DOCUMENT
----
Pression patronale contre le droit de retrait

Une pression énorme est exercée pour empêcher les salariés d'exercer leur légitime droit de retrait. Dans de nombreuses grandes entreprises, les directions expliquent à leurs salariés qu'elles leur retireront du salaire s'ils exercent ce droit. La direction de La Poste est allée jusqu'à adresser aux salariés une lettre de Bruno Le Maire affirmant avoir rencontré le Président du groupe et s'être directement assuré auprès de lui que les salariés étaient bien protégés, qu'ils n'avaient donc pas de raison d'exercer leur droit de retrait...

Le ministère du Travail, bien souvent aux abonnés absents pour éditer des guides juridiques accessibles et complets, a, dès le début du confinement, mis en ligne sur son site un « questions - réponses » pour les entreprises afin de leur expliquer qu'à partir du moment où elles prenaient des mesures pour faire respecter les gestes barrières, elles pouvaient être assurées du fait que leurs salariés n'avaient pas le droit d'exercer leur droit de retrait. Pourtant, seuls les juges sont compétents pour apprécier si le droit de retrait est légitime, et, rappelons-le, celui-ci peut être exercé dès qu'un salarié a « un motif raisonnable de penser » qu'une situation présente un danger grave et imminent pour sa vie ou sa santé ainsi que dès qu'il constate une défectuosité dans les systèmes de protection.
----
ENTRÉES
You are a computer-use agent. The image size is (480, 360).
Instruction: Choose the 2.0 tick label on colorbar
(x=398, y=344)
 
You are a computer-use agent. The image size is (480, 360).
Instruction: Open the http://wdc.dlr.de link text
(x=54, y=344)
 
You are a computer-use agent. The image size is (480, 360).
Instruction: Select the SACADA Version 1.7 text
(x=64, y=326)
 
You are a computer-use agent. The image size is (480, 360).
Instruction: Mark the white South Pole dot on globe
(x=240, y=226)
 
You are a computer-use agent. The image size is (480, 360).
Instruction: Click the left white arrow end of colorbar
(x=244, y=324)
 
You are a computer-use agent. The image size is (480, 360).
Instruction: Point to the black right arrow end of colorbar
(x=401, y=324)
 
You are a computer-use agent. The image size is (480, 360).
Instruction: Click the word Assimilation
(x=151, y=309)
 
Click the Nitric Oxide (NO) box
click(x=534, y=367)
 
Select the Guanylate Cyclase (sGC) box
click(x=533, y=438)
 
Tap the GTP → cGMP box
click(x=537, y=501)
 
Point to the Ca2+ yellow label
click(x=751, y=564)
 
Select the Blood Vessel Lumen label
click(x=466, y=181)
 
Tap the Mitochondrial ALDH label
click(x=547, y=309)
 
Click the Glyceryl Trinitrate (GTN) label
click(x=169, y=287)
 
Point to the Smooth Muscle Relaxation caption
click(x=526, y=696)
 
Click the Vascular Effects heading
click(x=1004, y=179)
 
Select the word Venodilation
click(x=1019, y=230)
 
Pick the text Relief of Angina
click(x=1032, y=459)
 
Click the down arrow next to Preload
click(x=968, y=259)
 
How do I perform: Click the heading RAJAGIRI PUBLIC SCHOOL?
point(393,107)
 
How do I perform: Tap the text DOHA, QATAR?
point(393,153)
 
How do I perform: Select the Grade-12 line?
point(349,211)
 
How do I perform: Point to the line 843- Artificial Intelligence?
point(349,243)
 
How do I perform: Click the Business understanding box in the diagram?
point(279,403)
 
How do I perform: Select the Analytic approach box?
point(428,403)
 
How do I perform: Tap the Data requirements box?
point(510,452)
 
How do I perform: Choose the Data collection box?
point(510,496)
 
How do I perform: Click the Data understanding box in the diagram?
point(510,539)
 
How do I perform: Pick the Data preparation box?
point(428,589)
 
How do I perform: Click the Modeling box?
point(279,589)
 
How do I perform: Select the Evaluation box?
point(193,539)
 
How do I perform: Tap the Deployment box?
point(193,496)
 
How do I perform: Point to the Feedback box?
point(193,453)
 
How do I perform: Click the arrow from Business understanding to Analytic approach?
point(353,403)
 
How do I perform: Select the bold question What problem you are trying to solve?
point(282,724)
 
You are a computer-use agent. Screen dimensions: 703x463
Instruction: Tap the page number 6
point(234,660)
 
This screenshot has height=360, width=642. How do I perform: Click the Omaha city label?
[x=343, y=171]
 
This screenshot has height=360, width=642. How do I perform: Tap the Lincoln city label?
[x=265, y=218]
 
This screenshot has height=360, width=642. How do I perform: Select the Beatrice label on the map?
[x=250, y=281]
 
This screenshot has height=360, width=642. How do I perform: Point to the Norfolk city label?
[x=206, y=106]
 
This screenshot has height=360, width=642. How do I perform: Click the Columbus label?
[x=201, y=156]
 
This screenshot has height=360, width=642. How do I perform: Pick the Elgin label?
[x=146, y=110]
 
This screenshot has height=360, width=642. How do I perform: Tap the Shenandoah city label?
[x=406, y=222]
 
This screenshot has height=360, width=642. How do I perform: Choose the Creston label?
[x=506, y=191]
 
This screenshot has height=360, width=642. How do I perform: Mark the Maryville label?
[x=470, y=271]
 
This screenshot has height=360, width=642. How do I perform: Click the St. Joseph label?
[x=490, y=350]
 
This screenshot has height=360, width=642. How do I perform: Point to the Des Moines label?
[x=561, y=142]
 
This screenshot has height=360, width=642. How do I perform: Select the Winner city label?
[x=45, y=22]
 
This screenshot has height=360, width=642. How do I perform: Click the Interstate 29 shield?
----
PROBLÈME A
D'après le document sur le droit de retrait, qui est seul compétent pour apprécier si ce droit est légitime ?
PROBLÈME B
Recopiez fidèlement le passage du document sur le droit de retrait qui commence aux mots « Pression patronale contre » et s'arrête après « droit de retrait... ».

RÉSULTAT FINAL A
Seuls les juges.

RÉSULTAT FINAL B
Pression patronale contre le droit de retrait

Une pression énorme est exercée pour empêcher les salariés d'exercer leur légitime droit de retrait. Dans de nombreuses grandes entreprises, les directions expliquent à leurs salariés qu'elles leur retireront du salaire s'ils exercent ce droit. La direction de La Poste est allée jusqu'à adresser aux salariés une lettre de Bruno Le Maire affirmant avoir rencontré le Président du groupe et s'être directement assuré auprès de lui que les salariés étaient bien protégés, qu'ils n'avaient donc pas de raison d'exercer leur droit de retrait...